Glam Exotica! is a towering nod, homage, reverence and tribute to the Exotica genre. It does not take a genius, let alone a devoted reviewer to point that out, true, but the scope of the production, the care and commitment of Jun Miyake and his fellows cannot be grasped in the previous sentence. And even more depressingly, I am not sure a full-length review can transparently expound the iridescent material of this release either. I just know that this wondrous sapphire is timeless in its own way. By using the term timeless, I do not want to shoot Miyake’s artifact to Mount Olympus where it would be united with works of truly secular importance, but rather state that the weight of time is annihilated on this release, although in a metaphorical sense, of course. Whatever one expects from a nearly millennial, contemporary Exotica release, no artist or collective can prudently beat the magical 50’s and 60’s. No matter how vivid the compositions are and how hard these combos try, the good old times will always hailed as the benchmark.

 

Glam Exotica!, despite its overly posh title, is not part of this process and neutralizes the music lover’s presumption: qua its status as a Japanese creation, it does feel somewhat magical and captivating right from the get-go, but its genre potpourri is no legerdemain, no self-sustaining cavalcade of gimmicks, ploys and curlicues. Each song is well-balanced, warmhearted even within the shadier interstices, and a fresh approach. Other artists spice their albums with Oriental seasonings to create a micro world that lasts for a track or two, but Jun Miyake’s approach is as dedicated as it is munificent, always with a knowing wink. The secret lies in the diffraction: Shintoist spirits merge with Latin schmaltz which itself is entangled in the red sky of a contemplative dawn.

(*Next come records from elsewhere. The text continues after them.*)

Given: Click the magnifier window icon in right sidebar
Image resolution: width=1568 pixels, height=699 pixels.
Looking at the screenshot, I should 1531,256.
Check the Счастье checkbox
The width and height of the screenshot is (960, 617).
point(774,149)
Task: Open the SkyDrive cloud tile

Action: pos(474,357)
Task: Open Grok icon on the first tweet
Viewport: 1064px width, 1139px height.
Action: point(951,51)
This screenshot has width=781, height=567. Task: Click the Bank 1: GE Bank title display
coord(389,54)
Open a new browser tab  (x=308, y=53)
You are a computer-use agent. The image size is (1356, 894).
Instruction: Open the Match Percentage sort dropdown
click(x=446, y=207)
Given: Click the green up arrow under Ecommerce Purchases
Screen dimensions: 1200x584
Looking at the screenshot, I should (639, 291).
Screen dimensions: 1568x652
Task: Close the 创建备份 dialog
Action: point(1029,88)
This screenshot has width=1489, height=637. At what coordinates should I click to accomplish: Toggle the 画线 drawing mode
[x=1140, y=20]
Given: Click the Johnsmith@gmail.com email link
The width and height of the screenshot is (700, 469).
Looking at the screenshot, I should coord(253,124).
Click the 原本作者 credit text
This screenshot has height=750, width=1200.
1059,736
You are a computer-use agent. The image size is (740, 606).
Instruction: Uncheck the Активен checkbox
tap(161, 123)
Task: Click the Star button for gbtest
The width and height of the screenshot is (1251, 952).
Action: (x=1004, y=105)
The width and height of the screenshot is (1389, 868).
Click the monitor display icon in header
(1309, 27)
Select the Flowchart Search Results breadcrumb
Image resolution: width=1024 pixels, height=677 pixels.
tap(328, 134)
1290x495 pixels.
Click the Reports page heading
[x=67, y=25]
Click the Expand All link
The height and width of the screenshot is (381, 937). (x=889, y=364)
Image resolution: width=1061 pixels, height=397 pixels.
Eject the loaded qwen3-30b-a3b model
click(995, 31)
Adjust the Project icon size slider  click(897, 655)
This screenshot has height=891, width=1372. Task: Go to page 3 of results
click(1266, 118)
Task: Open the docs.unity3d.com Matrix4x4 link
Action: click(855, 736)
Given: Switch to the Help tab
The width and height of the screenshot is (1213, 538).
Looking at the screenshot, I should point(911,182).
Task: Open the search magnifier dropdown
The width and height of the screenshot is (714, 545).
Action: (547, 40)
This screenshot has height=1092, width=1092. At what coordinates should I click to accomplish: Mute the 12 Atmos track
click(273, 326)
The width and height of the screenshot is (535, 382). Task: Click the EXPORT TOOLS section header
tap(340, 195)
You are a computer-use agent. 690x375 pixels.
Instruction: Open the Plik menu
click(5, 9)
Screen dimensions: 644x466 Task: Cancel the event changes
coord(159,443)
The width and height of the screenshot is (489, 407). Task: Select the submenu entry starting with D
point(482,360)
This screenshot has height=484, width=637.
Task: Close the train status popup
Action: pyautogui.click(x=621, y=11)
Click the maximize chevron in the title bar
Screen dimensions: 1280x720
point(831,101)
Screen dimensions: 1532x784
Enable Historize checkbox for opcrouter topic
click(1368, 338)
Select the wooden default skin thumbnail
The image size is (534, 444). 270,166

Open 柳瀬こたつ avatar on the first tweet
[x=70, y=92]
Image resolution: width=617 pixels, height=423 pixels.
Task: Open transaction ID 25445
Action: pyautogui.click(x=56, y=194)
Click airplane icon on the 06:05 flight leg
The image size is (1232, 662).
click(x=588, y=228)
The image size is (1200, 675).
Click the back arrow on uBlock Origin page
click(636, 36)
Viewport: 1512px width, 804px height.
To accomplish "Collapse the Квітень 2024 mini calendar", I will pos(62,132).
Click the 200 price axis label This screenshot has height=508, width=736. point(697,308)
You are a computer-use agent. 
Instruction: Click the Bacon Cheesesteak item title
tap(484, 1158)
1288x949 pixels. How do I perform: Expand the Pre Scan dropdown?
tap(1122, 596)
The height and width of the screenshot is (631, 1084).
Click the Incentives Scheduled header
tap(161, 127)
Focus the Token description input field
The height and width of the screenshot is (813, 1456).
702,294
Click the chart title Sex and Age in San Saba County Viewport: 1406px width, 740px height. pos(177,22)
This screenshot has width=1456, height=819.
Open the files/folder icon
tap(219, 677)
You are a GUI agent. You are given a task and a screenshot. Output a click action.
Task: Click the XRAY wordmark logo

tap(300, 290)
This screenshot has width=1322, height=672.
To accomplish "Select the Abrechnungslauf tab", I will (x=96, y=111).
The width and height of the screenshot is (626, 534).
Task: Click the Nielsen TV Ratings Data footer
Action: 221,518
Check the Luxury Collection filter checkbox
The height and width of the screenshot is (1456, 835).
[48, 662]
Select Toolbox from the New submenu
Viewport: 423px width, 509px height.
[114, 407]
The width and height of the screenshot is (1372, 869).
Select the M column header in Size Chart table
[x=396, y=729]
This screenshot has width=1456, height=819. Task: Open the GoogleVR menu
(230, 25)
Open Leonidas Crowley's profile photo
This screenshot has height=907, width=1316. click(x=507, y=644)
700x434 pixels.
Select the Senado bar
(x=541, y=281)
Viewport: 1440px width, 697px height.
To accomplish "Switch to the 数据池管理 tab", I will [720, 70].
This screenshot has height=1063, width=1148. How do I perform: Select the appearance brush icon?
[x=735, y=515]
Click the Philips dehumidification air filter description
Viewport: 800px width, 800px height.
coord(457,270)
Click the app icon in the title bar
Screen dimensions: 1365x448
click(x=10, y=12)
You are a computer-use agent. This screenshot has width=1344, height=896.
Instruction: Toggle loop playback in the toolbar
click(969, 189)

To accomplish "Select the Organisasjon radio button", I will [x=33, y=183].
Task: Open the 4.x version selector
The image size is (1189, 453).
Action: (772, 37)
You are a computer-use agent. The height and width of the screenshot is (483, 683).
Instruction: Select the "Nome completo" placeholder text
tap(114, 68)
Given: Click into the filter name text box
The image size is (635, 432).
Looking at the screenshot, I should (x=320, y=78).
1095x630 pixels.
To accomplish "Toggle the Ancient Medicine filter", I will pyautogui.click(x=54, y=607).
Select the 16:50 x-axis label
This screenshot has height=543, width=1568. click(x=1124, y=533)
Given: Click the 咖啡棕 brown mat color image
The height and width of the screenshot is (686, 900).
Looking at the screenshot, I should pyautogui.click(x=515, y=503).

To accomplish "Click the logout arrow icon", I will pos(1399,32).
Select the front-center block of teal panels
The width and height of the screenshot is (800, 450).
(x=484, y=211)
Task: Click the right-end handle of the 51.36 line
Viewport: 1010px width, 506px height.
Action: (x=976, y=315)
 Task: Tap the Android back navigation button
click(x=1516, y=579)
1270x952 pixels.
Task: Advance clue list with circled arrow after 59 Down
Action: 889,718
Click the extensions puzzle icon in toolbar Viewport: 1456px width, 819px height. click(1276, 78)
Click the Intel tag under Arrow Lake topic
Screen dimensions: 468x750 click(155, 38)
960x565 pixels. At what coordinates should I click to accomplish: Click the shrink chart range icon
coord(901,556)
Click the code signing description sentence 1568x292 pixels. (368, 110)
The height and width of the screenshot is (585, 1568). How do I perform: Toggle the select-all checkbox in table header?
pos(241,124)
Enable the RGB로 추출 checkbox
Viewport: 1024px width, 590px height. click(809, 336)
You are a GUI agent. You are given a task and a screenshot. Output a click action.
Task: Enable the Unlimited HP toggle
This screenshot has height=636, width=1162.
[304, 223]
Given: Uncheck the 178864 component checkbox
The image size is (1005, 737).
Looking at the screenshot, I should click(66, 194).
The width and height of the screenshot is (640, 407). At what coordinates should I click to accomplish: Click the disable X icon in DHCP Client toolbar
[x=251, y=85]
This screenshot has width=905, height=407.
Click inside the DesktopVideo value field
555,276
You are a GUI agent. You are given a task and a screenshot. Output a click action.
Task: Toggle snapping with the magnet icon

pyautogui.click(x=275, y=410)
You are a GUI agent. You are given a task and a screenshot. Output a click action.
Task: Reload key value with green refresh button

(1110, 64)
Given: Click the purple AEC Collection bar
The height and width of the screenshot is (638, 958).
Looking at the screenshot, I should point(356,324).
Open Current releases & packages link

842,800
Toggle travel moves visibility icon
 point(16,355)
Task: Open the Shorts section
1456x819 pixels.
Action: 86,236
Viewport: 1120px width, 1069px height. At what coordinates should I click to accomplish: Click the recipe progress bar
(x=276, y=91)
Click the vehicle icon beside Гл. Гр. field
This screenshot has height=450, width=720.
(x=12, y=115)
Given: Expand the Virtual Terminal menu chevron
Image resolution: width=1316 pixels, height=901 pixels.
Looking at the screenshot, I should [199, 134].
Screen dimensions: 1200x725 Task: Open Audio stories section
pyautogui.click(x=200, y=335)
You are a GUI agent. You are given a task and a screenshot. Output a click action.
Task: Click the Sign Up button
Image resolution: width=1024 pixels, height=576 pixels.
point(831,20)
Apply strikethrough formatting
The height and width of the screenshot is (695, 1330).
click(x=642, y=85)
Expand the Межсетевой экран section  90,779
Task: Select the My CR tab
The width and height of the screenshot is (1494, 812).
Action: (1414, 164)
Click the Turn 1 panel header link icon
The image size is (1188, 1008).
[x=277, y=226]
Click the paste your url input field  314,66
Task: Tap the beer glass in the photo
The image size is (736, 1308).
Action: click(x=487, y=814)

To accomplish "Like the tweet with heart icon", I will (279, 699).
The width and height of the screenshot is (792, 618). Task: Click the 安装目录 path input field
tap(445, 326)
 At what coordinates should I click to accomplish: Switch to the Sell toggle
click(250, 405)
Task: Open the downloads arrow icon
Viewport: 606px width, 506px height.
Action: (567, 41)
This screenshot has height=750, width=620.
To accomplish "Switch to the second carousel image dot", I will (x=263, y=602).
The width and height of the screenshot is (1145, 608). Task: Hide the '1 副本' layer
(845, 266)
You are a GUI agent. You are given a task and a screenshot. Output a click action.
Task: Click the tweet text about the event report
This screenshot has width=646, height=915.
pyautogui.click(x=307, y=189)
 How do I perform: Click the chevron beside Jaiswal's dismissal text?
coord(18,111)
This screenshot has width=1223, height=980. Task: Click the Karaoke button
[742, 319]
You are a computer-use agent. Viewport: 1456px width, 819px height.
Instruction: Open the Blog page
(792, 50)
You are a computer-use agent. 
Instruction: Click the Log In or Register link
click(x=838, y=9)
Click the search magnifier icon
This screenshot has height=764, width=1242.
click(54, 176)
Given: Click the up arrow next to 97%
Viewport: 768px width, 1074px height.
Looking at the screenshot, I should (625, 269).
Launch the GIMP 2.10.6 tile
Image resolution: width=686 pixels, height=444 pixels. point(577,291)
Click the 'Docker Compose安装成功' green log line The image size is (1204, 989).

Glam Exotica! never feels like a patchwork, it is distantly, infinitesimally similar to Tipsy’s brightly colored Trip Tease (1996) and Uh-Oh! (2001), but created for the connoisseur of Jazz, the ambiance of World music… and so strikingly exotic that I can wholeheartedly recommend it to every Exotica fan, no matter his or her preferred decade, style or way of arranging.